Data entries
==================================================

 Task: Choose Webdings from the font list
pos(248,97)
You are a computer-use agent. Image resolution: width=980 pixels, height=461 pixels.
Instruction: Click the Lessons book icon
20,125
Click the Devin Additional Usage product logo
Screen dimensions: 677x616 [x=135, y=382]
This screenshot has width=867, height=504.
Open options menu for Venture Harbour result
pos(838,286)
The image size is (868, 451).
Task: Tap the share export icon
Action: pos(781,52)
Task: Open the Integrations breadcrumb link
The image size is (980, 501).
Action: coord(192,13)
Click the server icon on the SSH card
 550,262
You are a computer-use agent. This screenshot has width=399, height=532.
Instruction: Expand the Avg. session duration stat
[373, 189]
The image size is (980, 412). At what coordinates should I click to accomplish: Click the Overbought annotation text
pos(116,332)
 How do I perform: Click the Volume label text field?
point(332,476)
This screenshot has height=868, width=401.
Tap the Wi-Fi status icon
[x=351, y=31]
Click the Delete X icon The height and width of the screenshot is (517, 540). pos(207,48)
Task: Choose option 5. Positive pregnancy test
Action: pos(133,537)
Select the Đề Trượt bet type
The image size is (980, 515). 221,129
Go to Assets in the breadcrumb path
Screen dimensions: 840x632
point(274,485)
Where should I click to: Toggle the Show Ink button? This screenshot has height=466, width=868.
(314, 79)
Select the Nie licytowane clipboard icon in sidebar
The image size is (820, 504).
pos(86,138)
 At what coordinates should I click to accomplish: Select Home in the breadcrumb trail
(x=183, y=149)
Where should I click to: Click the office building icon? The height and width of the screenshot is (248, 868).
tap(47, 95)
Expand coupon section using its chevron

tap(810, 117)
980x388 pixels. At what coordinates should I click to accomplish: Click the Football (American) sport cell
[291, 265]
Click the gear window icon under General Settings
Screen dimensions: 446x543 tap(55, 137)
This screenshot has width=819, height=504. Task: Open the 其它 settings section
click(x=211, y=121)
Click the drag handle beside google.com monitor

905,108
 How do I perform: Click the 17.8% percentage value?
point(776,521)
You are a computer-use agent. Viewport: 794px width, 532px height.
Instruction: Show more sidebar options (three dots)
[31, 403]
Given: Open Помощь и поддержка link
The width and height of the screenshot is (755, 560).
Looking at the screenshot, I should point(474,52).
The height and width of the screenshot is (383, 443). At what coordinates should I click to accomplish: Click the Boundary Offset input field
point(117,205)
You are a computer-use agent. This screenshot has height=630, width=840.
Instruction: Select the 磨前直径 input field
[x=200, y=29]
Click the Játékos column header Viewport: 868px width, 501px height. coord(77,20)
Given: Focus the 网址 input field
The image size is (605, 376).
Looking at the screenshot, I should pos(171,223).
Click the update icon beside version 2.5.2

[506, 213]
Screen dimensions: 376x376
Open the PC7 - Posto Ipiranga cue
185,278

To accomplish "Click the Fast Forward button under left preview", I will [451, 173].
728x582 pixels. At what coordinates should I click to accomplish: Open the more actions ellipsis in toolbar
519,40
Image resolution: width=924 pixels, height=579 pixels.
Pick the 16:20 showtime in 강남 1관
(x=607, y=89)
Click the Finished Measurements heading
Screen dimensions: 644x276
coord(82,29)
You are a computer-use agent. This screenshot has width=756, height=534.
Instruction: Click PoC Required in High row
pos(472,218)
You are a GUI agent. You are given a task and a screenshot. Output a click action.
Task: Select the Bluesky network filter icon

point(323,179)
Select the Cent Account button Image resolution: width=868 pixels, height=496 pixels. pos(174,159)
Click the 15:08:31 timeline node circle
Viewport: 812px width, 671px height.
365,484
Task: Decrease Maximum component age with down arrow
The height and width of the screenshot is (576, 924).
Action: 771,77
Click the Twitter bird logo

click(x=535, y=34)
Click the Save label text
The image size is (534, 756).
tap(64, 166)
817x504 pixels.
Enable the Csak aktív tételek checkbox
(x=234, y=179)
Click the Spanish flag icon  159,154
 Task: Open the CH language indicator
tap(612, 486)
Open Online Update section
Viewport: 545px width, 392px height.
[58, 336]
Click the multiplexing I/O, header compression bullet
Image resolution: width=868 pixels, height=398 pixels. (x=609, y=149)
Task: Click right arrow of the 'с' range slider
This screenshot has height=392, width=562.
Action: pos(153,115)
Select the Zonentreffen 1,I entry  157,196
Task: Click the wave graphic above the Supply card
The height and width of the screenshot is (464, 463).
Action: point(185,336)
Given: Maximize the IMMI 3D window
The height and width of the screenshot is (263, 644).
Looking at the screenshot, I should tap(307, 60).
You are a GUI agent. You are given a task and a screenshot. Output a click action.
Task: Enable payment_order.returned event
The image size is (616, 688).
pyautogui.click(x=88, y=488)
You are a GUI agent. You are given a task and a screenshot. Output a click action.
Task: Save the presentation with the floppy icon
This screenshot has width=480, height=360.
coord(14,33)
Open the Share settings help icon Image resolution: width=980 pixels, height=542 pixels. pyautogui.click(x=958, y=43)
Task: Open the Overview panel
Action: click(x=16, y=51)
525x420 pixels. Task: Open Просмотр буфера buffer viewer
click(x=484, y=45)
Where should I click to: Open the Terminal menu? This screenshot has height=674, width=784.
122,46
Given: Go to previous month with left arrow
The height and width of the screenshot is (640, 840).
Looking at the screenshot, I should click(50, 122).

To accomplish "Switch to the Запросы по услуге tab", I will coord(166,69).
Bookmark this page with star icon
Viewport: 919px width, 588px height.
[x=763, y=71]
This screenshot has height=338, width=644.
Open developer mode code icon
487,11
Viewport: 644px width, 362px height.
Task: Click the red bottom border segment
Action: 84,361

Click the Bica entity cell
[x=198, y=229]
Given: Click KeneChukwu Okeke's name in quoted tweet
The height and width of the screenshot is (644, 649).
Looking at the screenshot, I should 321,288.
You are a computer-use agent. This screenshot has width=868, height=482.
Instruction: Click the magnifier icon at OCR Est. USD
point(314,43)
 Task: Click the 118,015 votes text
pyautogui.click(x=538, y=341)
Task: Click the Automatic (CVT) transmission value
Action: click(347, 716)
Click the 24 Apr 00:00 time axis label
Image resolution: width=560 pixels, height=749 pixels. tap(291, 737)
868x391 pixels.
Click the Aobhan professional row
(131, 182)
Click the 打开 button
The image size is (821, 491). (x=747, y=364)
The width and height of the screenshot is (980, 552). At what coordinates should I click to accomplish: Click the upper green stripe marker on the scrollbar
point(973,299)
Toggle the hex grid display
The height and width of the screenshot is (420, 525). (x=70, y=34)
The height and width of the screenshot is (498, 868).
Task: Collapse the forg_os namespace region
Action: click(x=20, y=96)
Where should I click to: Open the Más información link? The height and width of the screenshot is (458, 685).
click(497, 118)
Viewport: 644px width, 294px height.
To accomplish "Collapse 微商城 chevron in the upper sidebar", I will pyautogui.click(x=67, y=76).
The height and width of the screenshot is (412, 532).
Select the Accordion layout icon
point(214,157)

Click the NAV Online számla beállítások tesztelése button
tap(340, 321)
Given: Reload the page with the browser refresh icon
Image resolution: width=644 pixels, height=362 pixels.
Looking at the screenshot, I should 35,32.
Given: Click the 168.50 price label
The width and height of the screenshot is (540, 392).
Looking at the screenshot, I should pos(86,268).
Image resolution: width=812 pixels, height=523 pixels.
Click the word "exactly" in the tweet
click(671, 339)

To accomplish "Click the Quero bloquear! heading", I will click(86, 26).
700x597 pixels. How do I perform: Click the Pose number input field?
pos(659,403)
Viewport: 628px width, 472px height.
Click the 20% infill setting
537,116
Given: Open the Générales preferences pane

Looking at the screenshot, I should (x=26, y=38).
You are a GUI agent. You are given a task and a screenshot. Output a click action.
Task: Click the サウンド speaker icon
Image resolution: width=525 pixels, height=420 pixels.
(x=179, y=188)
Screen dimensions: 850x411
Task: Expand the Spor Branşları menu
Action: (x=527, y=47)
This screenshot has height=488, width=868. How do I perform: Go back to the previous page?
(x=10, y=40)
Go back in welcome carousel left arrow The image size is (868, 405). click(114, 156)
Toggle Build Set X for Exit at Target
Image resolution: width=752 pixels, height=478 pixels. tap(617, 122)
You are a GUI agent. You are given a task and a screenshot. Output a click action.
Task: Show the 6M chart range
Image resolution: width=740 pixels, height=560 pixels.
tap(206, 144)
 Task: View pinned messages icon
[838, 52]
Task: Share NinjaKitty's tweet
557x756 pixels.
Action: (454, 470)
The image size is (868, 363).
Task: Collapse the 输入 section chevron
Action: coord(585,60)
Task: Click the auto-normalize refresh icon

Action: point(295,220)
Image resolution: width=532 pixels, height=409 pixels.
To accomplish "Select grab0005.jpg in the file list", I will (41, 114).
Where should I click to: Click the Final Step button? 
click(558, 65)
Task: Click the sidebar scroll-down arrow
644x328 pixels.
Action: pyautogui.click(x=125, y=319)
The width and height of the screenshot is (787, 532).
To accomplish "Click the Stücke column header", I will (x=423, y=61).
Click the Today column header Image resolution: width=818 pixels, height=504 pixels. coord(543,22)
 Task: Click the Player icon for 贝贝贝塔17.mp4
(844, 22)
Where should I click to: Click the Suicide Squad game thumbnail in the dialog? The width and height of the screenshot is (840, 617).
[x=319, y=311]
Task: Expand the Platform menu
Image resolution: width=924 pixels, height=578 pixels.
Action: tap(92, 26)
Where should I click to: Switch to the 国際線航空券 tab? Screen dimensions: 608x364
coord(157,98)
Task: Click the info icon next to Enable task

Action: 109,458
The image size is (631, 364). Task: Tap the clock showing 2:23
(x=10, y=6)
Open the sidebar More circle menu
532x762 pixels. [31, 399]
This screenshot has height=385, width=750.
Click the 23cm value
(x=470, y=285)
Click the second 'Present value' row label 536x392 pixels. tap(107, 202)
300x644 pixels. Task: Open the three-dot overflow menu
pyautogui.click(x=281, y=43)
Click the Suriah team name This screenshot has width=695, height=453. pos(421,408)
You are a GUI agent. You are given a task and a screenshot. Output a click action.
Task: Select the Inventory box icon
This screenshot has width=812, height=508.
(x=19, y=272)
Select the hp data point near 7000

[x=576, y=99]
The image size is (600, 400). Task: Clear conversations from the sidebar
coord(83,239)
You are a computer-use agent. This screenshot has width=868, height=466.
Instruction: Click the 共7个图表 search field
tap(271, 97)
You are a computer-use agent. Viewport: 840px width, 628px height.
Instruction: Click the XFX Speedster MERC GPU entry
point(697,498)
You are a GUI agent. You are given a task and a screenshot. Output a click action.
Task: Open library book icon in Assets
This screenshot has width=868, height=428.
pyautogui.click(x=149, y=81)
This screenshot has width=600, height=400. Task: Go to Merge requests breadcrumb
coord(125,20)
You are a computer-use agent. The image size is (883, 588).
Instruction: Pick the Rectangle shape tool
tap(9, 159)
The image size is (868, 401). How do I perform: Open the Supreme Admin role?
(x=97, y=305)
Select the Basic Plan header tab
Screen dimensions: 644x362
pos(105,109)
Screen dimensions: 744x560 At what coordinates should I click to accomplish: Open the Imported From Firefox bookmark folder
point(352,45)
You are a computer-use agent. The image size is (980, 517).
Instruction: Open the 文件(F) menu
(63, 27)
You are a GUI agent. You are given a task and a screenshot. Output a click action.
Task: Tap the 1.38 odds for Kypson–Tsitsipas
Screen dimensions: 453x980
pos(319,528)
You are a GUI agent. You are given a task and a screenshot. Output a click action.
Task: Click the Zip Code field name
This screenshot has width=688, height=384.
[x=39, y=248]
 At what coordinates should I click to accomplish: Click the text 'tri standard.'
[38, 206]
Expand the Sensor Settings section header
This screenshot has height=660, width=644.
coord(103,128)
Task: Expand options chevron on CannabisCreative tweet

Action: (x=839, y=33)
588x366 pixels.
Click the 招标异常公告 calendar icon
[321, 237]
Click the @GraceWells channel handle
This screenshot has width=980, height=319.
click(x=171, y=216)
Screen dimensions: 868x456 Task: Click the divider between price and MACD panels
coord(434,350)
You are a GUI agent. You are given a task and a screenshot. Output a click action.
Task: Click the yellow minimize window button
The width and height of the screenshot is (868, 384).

==================================================

*EXERCISE PROMPT:*
Starting at the line with "You are a computer-use agent. The image size is (980, 517).", copy every line down to the last one above, exactly as written and with nothing else.

*YOUR SOLUTION:*
You are a computer-use agent. The image size is (980, 517).
Instruction: Open the 文件(F) menu
(63, 27)
You are a GUI agent. You are given a task and a screenshot. Output a click action.
Task: Tap the 1.38 odds for Kypson–Tsitsipas
Screen dimensions: 453x980
pos(319,528)
You are a GUI agent. You are given a task and a screenshot. Output a click action.
Task: Click the Zip Code field name
This screenshot has width=688, height=384.
[x=39, y=248]
 At what coordinates should I click to accomplish: Click the text 'tri standard.'
[38, 206]
Expand the Sensor Settings section header
This screenshot has height=660, width=644.
coord(103,128)
Task: Expand options chevron on CannabisCreative tweet

Action: (x=839, y=33)
588x366 pixels.
Click the 招标异常公告 calendar icon
[321, 237]
Click the @GraceWells channel handle
This screenshot has width=980, height=319.
click(x=171, y=216)
Screen dimensions: 868x456 Task: Click the divider between price and MACD panels
coord(434,350)
You are a GUI agent. You are given a task and a screenshot. Output a click action.
Task: Click the yellow minimize window button
The width and height of the screenshot is (868, 384).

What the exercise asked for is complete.